Luca il contrabbandiere souffre malheureusement d'un certain manque de crédibilité. Si
certains n'y verront qu'une sorte de spot publicitaire choc sur la contrebande, tout l'intérêt du film de Fulci hormis son aspect incroyablement outrancier provient cependant du personnage de Luca lui même, petit contrebandier perdu dans une histoire qui le dépasse dont il devient le témoin bien involontaire, une vendetta dans laquelle il se retrouve entrainé bien malgré lui. On est là face à un anti-héros à travers duquel Fulci tout en pointant du doigt les trafics de drogue tente de faire sournoisement une certaine apologie des mafia locales. C'est d'ailleurs par l'intervention des anciennes institutions mafieuses anti drogue que justice sera faite, que la paix reviendra au désespoir de la police. Aussi douteux puisse t-il être dans son discours La guerre des gangs, un titre plus approprié que son titre original, est un très bon polizesco expressément marqué de la patte du Maestro qui emprunte ça et là quelques jolies références notamment au Parrain et French connection. Véritable western urbain, sadique, paroxysmique, viscéral, outrageusement outrancier, dérangeant pour les
plus sensibles, le film de Fulci rythmé par une très efficace partition musicale signée Fabio Frizzi égale sans mal les meilleures oeuvres du genre. Filmé avec adresse et savoir-faire dans une Naples terne et grise La guerre des gangs dont le titre de tournage original était Violenza tient une place toute particulière dans la filmographie du Maitre qui l'appréciait beaucoup. Quant au spectateur, c'est avec un plaisir non dissimulé qu'il y retrouvera Fabio Testi dans le rôle clé. Si ce n'est pas là sa meilleure prestation, elle demeure certes un peu trop monocorde mais cependant honorable même s'il se fait quelque peu voler la vedette par ses partenaires notamment Guido Alberti, Romano Puppo, Saverio Marconi et surtout Marcel Bozzuffi, excellent et sans pitié dans la peau du Marseillais. A leurs cotés on se réjouira de voir toute une pléiade de comédiens indissociables du Bis transalpin dont Salvatore Billa, Nello Pazzafini, Venantino Venantini, Luciano Rossi sans oublier les participations exceptionnelles de Ajita Wilson et la surpulmonée Cinzia Lodetti, deux sexy starlettes de l'euro-trash. On saluera également la douce Ivana Monti pour sa difficile performance lors de son viol brutal.

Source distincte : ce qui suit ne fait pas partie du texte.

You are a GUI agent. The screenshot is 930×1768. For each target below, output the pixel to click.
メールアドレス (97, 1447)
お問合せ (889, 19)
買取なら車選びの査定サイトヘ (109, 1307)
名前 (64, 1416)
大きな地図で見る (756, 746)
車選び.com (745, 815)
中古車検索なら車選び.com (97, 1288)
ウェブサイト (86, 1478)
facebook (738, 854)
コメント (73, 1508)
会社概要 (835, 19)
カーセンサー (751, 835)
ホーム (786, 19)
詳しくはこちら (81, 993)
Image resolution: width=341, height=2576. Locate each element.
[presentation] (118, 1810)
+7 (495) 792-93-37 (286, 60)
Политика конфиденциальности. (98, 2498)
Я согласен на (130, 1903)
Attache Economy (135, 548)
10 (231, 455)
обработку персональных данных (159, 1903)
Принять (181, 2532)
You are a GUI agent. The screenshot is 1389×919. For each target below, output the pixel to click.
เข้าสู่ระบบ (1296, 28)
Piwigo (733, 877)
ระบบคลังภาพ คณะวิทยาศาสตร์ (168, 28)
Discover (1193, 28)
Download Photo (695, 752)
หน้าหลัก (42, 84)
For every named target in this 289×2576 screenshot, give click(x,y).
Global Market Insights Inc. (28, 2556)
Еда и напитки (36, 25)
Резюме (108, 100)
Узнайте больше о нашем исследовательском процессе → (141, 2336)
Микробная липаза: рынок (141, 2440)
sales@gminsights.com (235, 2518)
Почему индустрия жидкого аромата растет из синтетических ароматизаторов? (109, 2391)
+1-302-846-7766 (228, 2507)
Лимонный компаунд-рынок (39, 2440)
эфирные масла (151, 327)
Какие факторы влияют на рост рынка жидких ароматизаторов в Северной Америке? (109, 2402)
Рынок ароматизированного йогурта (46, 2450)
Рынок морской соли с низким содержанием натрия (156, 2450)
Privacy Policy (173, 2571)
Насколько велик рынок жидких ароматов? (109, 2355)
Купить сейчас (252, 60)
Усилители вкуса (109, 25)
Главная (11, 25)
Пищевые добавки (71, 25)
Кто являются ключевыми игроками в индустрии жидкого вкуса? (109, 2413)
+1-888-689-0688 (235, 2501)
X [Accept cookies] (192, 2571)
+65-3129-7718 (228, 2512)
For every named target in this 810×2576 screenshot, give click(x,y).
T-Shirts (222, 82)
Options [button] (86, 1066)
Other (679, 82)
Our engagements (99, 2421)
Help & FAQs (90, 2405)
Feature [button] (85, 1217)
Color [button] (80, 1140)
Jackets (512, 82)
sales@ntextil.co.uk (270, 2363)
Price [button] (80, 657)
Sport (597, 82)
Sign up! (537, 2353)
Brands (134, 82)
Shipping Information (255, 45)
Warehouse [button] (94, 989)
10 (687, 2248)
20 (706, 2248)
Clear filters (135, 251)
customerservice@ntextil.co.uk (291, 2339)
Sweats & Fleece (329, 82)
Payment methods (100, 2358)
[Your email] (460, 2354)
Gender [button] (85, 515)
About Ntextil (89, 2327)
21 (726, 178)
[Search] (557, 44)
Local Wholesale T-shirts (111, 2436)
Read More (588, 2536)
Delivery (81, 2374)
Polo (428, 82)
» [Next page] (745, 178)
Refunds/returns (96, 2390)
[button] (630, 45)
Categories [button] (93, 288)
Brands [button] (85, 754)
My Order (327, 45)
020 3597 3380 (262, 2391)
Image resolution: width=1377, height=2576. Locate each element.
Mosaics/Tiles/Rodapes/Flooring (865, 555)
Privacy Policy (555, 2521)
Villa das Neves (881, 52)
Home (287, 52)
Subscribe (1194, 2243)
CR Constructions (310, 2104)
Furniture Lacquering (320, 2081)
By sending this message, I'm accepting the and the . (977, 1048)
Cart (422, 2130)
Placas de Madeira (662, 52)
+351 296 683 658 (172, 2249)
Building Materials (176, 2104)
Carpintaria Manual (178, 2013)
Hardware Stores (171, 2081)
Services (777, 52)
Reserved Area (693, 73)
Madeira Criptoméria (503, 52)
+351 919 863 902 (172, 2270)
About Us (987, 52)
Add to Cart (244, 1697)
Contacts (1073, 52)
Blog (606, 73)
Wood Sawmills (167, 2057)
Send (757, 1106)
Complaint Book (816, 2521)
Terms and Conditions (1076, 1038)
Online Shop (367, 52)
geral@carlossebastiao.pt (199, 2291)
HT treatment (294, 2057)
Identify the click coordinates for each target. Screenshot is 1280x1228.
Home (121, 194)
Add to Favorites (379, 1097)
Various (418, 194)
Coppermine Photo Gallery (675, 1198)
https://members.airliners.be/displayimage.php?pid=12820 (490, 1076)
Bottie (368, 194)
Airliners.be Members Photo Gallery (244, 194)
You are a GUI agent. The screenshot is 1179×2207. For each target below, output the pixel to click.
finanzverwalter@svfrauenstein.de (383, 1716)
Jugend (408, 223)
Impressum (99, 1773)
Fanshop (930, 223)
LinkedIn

Pour l'anecdote, Lucio Fulci confessait bien ironiquement que la fin du film avait été financée par la mafia elle même puisque le budget alloué avait été entièrement dépensé bien avant les ultimes prises.
On regrettera que pour sa toute première édition française en DVD, La guerre des gangs fut aussi mal traitée. Si on passera sur les nombreux défauts du DVD lui même tant sur le sous titrage que sur l'image, sur l'absence de la version italienne (sur laquelle Fabio Testi était doublé par une des plus belles voix du cinéma italien, celle de Pino Colizzi) on restera par contre béat et irrité face à une double édition franchement inutile et onéreuse truffée de bonus sans intérêt spécial ayant bien peu de rapport avec le film entre autres les réalisations de Yann Dhann et François Gaillard et les interminables commentaires de leur équipe ainsi qu'un documentaire sur la contrebande de cigarettes que n'aurait pas renier une chaine d'infos télévisée. Restent un petit livret et une brève interview de Fabio Frizzi. Les admirateurs de Lucio Fulci méritaient mieux que cette édition collégiale potache assez médiocre.